The ochre-bellied flycatcher is a year-round resident.

===Feeding===

The ochre-bellied flycatcher feeds on a variety of fruits and insects. It forages at all levels of the forest though mostly only as far up as its middle level. It hover-gleans fruit and insects in short sallies from a perch and also picks some while perched. It usually forages by itself and occasionally joins a mixed-species feeding flock, especially at fruiting trees.

===Breeding===

Male ochre-bellied flycatchers court both singly and at leks, with about half of the overall population using each strategy. While courting they sing, flash their wings, and erect their crown feathers. The species' breeding seasons vary geographically but have not been fully defined. The species makes a pear-shaped nest with a side entrance using plant material covered with moss and lined with soft fibers. It suspends the nest from a vine or aerial roots. The clutch is usually three eggs, sometimes two and very rarely four. Females alone incubate, in central Panama for about 23 days. The incubation period elsewhere, time to fledging, and other details of parental care are not known.

===Vocalization===

The ochre-bellied flycatcher is mostly silent outside the breeding season.

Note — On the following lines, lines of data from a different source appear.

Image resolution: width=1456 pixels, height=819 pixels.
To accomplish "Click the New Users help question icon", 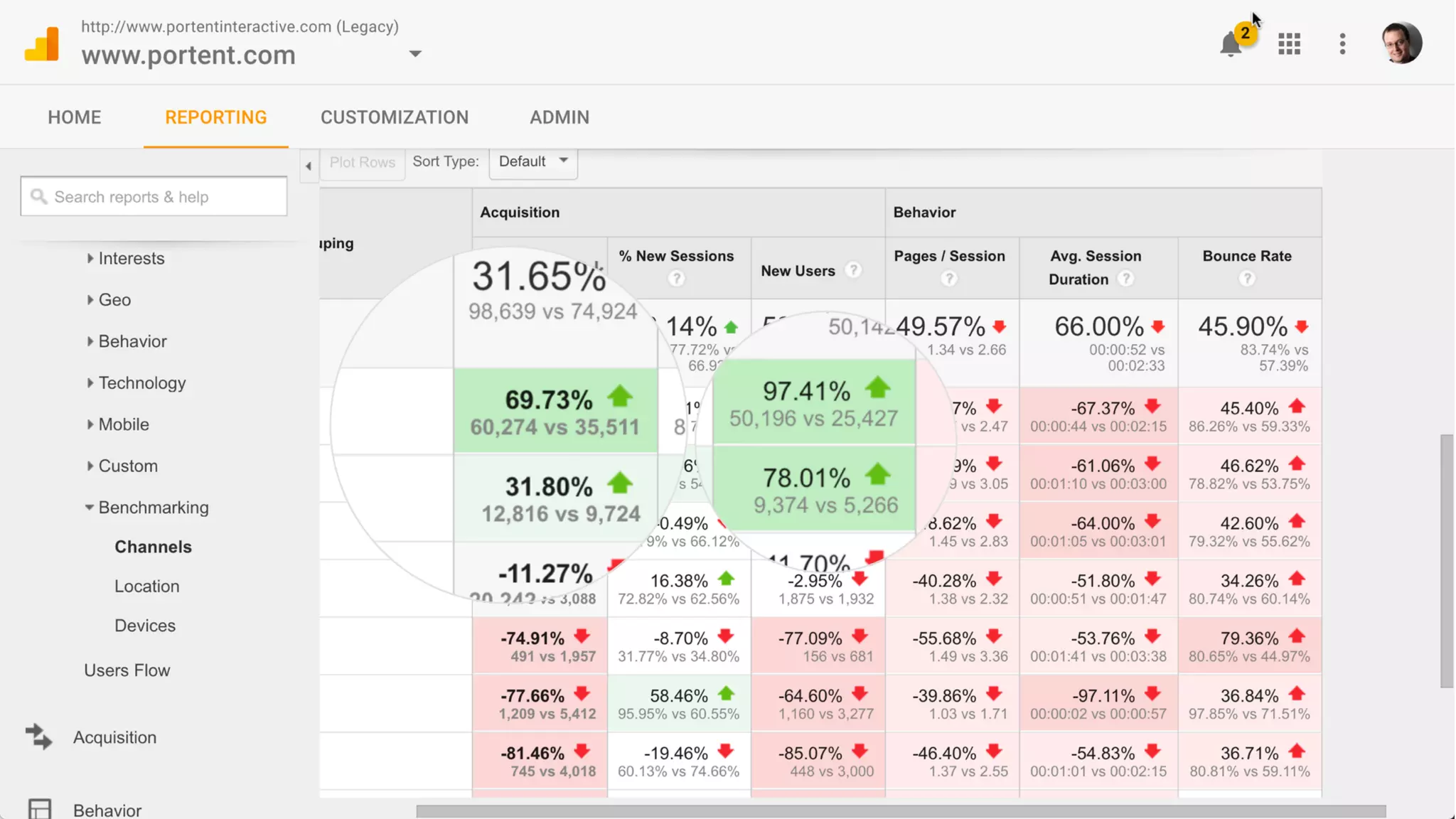I will (853, 270).
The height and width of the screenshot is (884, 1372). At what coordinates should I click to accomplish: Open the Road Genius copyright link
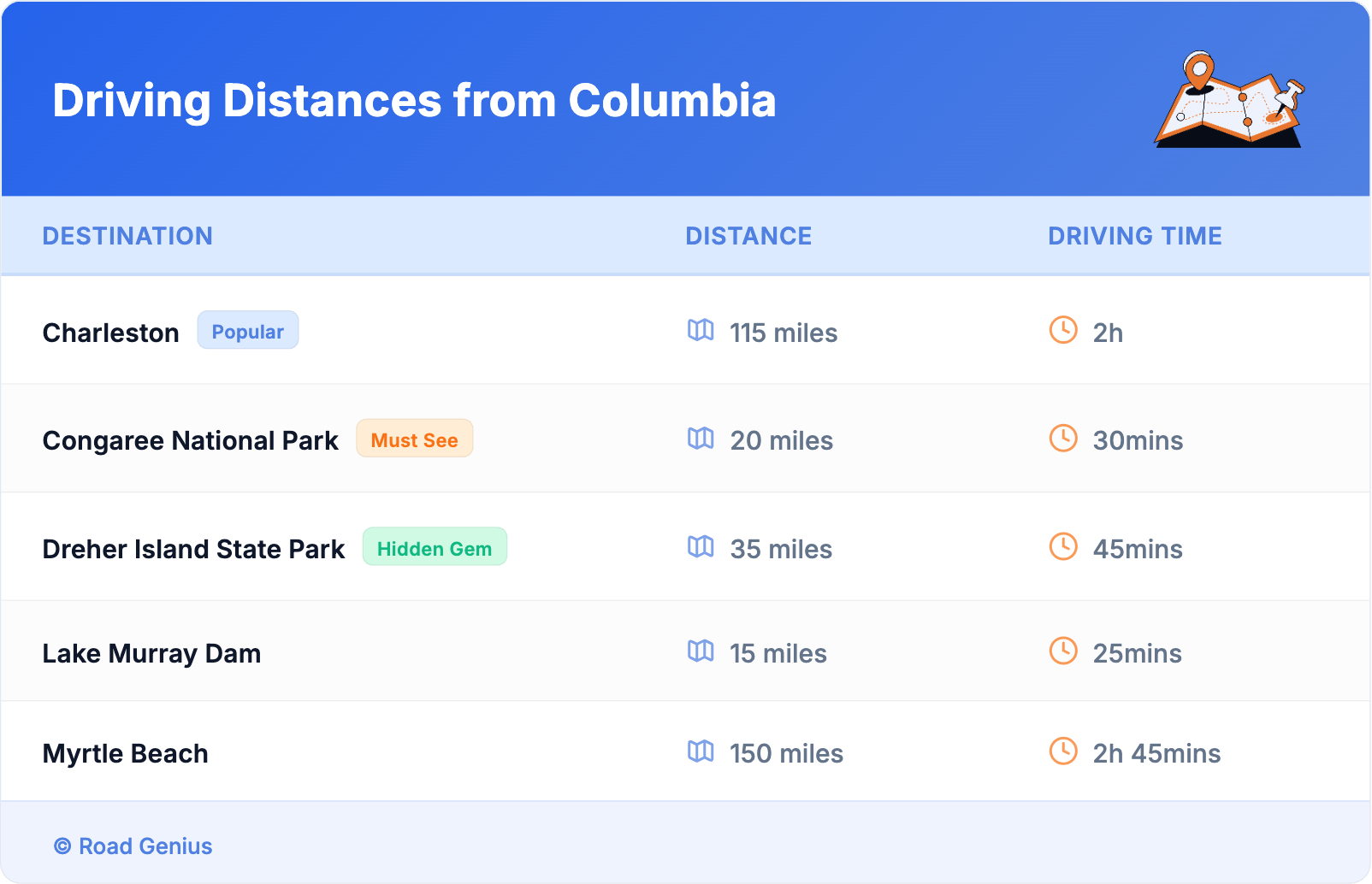pyautogui.click(x=134, y=846)
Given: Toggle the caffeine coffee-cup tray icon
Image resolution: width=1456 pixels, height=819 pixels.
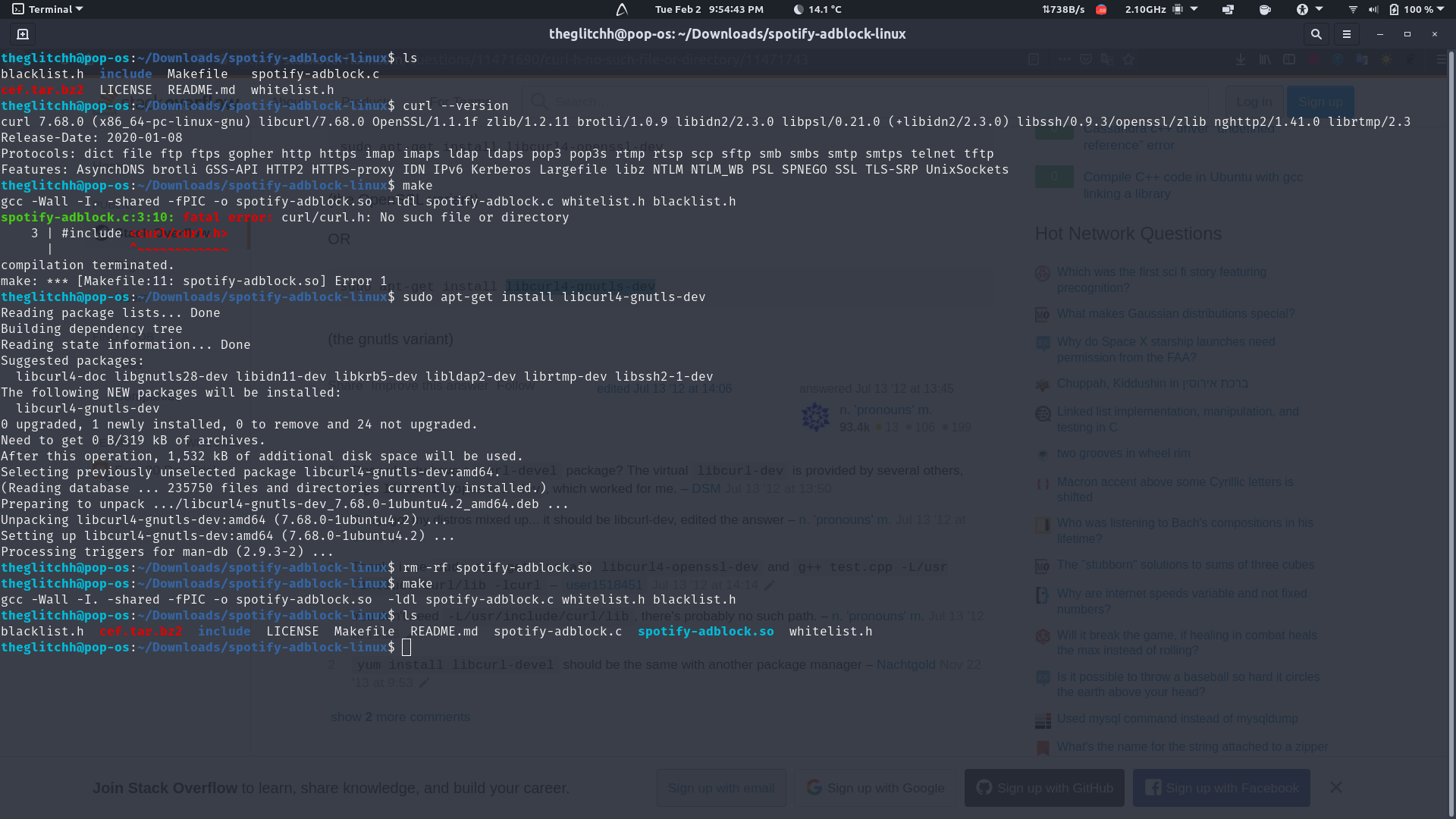Looking at the screenshot, I should [x=1265, y=9].
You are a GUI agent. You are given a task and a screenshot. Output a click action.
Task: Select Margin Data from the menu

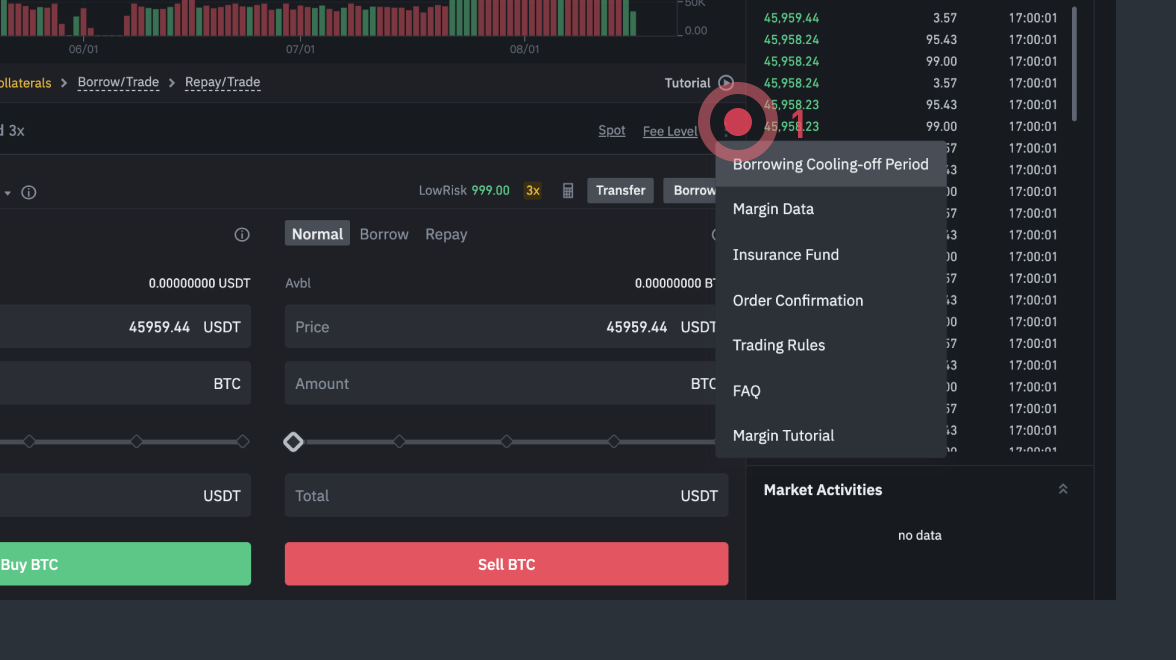point(773,209)
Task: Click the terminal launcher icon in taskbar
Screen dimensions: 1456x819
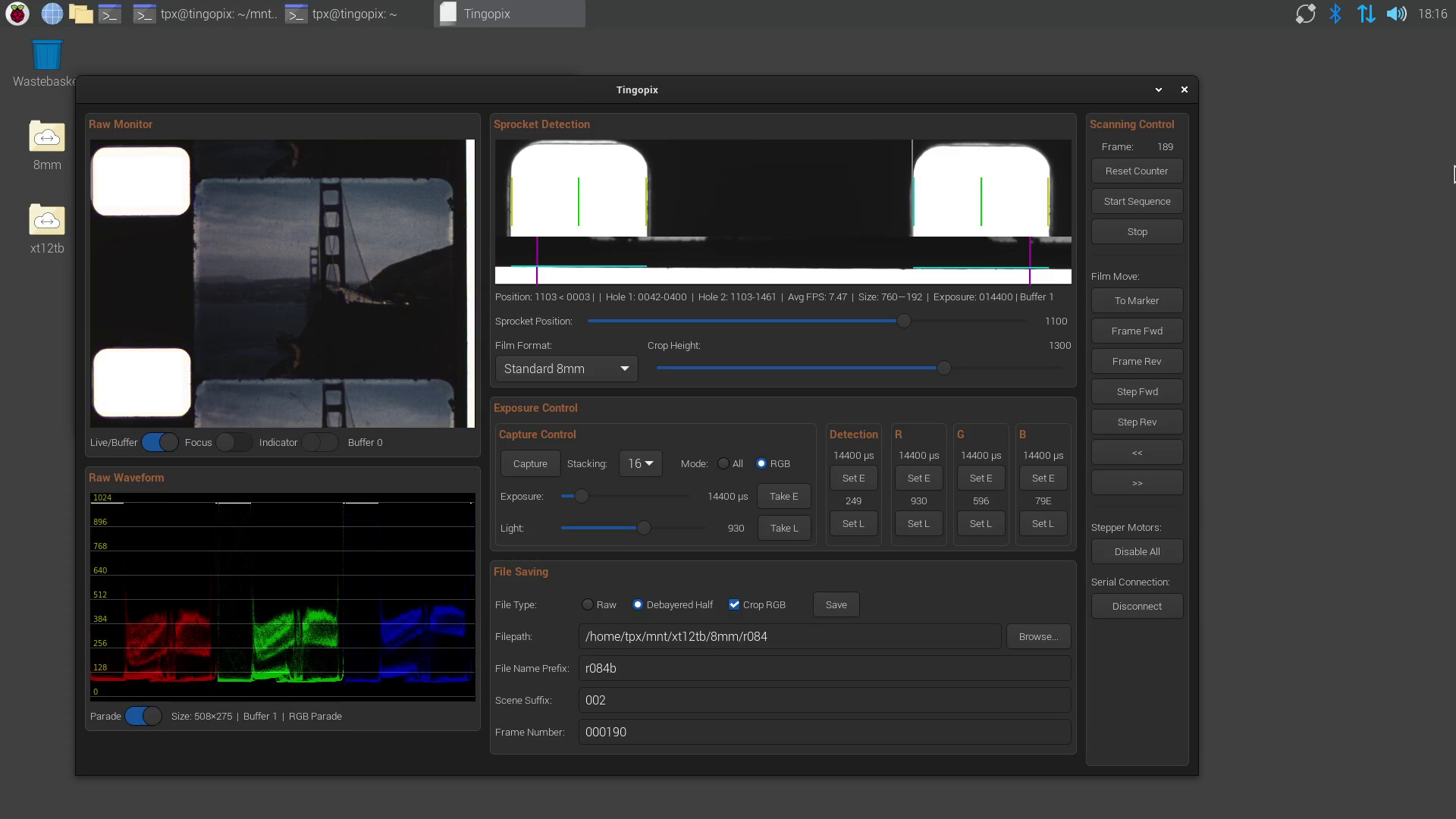Action: (x=110, y=14)
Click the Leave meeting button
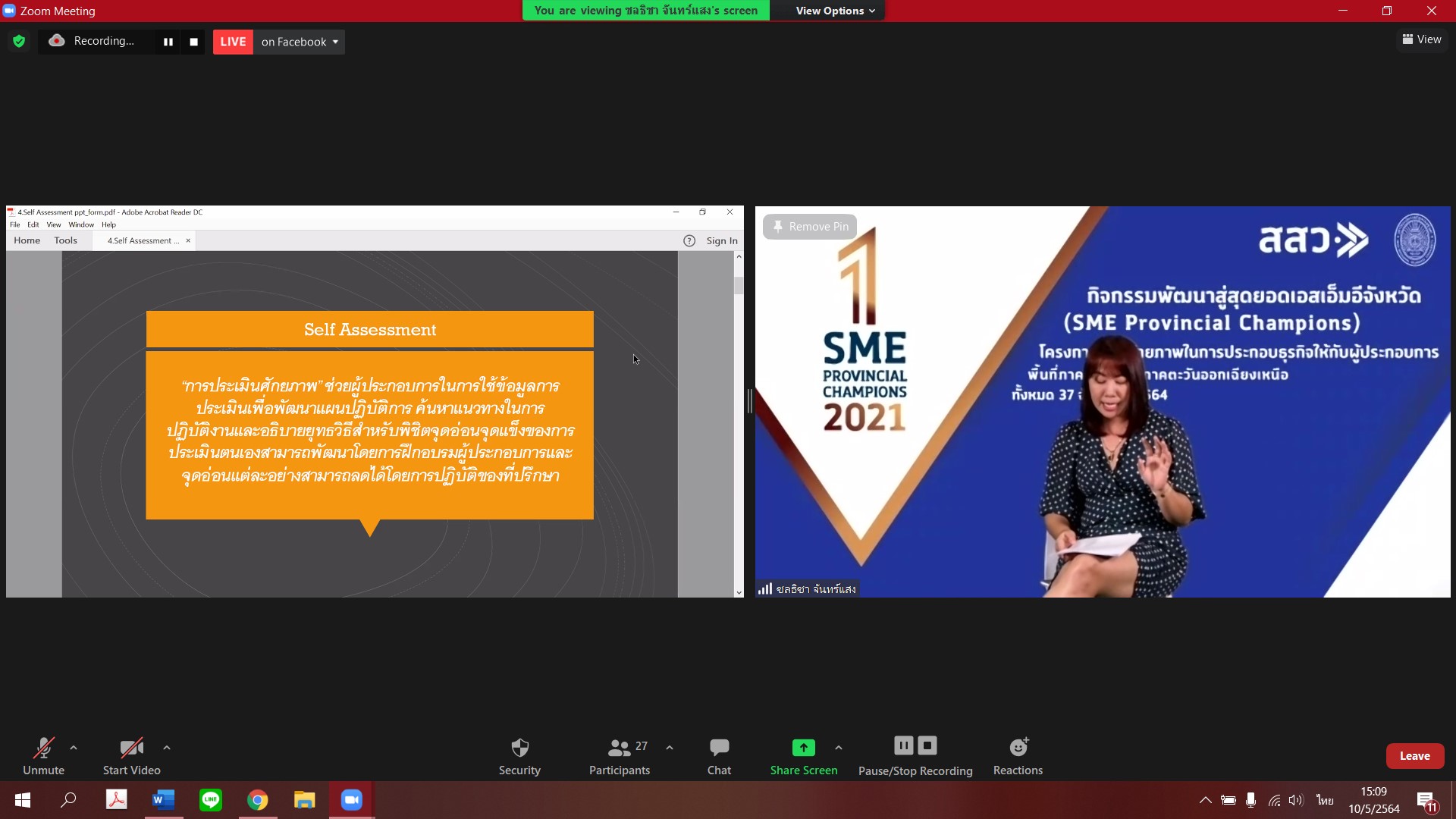The image size is (1456, 819). click(x=1414, y=756)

Its song has been described as "a series of sharp chip notes that is followed by a number of louder, more emphatic notes". Other descriptions are "a variety of chirping notes, some fast and sharp, others nasal, with the most distinctive phrase being a cheea-cheea-cheea", "a variable series of chup, up, and char notes", "a series of quiet prrp notes followed by several louder, squeaky, descending tseew or skeew notes", and a "very high, slightly rolling and ascending preet, repeated and alternated with [a] series of 5-7 low, nasal tjuw notes".

==Status==

The IUCN has assessed the ochre-bellied flycatcher as being of Least Concern. It has an extremely large range and an estimated population of at least five million mature individuals; its population is believed to be decreasing. No immediate threats have been identified. "As is true of all bird species that primarily inhabit forested habitats, Ochre-bellied Flycatcher is vulnerable to habitat loss or degradation."